■ **Selection**
————————
First, chapter two in “Geocaching with Jeff” or “Learnin’ GPS by the Seat of Your Pants.”

If you recall, to play the game you go to the geocaching Web site, punch in your zip code and up pops the geographic location of numerous hidden caches listed in ascending order of miles from your home. The latitude-longitude coordinates are listed, along with a few hints about finding the location and the scenery you’ll see getting there.

The caches I’ve found have been plastic containers filled with any number of items and a logbook to record the experience of finding the cache.

The premise is simple. Grab a GPS, punch in the coordinates, and let the machine lead you to the spot. Take along the helpful hints and locating the prize should be a piece of cake, right?

Well, yes and no. Of the four I’ve tried to find, I’m batting .500. But I don’t think it’s because I’ve not been at the right spot. On my forages I’ve been accompanied by friend and fellow guide Karen Francoeur, who is using a more sophisticated GPS unit than mine.

We’ve tracked down two spots, one which seems to be on a train trestle in Bangor and another off a trail on Eliot Mountain in Northeast Harbor that did not seem to have the rewarding final find. We were successful, however, in finding one at Blagdon Point Preserve at Indian Point on Mount Desert Island and another a mile in the woods near Seal Harbor. The train trestle trove may in fact be located near the trestle, it’s just that when we went in search of it a few weeks ago, there was so much snow on the ground it could have been buried.
————————
■ **Excerpted data**

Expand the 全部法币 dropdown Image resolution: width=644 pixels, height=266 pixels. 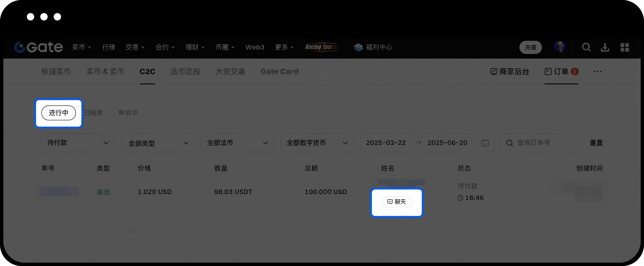[237, 143]
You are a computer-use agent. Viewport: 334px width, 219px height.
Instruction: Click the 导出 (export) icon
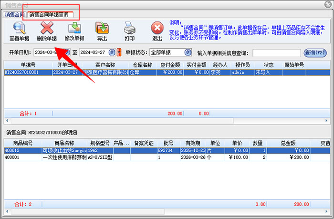(x=102, y=31)
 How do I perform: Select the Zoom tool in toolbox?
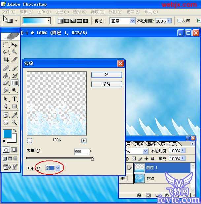15,122
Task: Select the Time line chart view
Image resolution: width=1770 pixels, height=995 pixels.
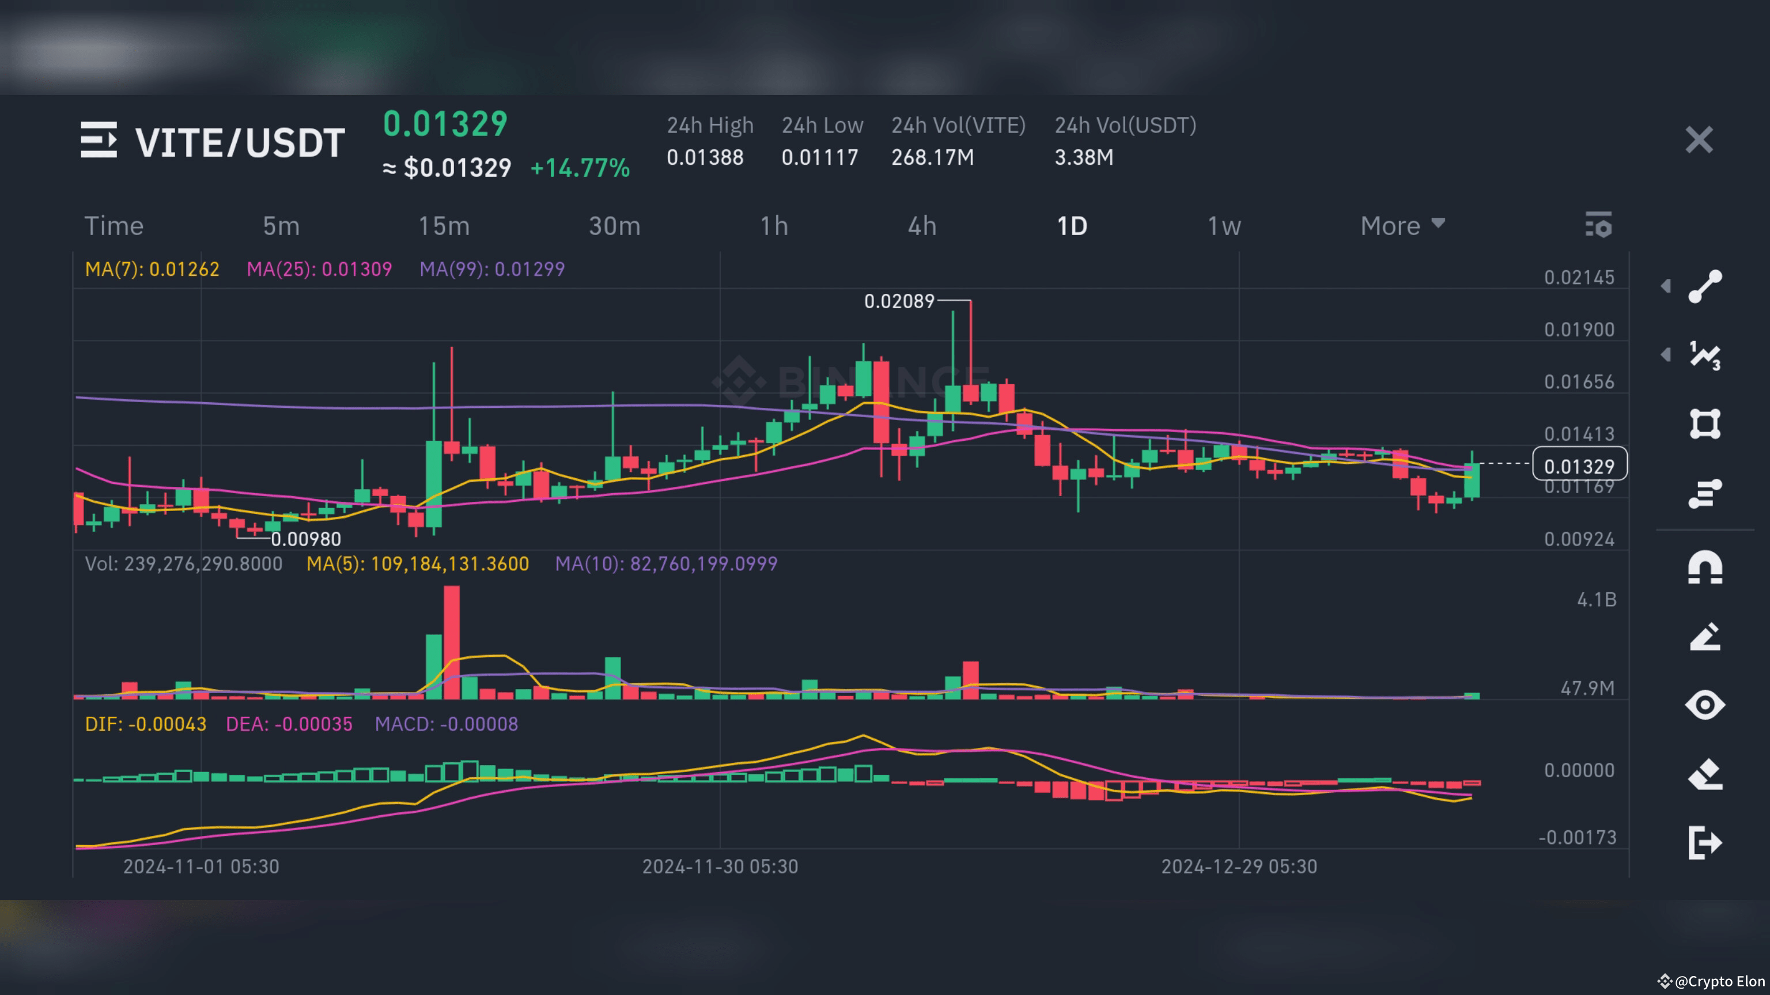Action: [x=113, y=225]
————————
■ **Tasks to complete**
1. Please summarize the geocaching piece in two sentences.
2. Write out the passage of the geocaching piece between "We’ve tracked down" and "have been buried.", inclusive.
The lines are not needed for what comes next.

■ **Responses to the exercise**
1. Geocaching means entering a zip code on the geocaching Web site to get the coordinates of nearby hidden caches, then using a GPS to reach them, and the caches found so far have been plastic containers holding items and a logbook. Searching with Karen Francoeur, the writer has found two of four caches, one at Blagdon Point Preserve and one near Seal Harbor, while the Bangor train trestle cache may have been buried under snow.

2.
We’ve tracked down two spots, one which seems to be on a train trestle in Bangor and another off a trail on Eliot Mountain in Northeast Harbor that did not seem to have the rewarding final find. We were successful, however, in finding one at Blagdon Point Preserve at Indian Point on Mount Desert Island and another a mile in the woods near Seal Harbor. The train trestle trove may in fact be located near the trestle, it’s just that when we went in search of it a few weeks ago, there was so much snow on the ground it could have been buried.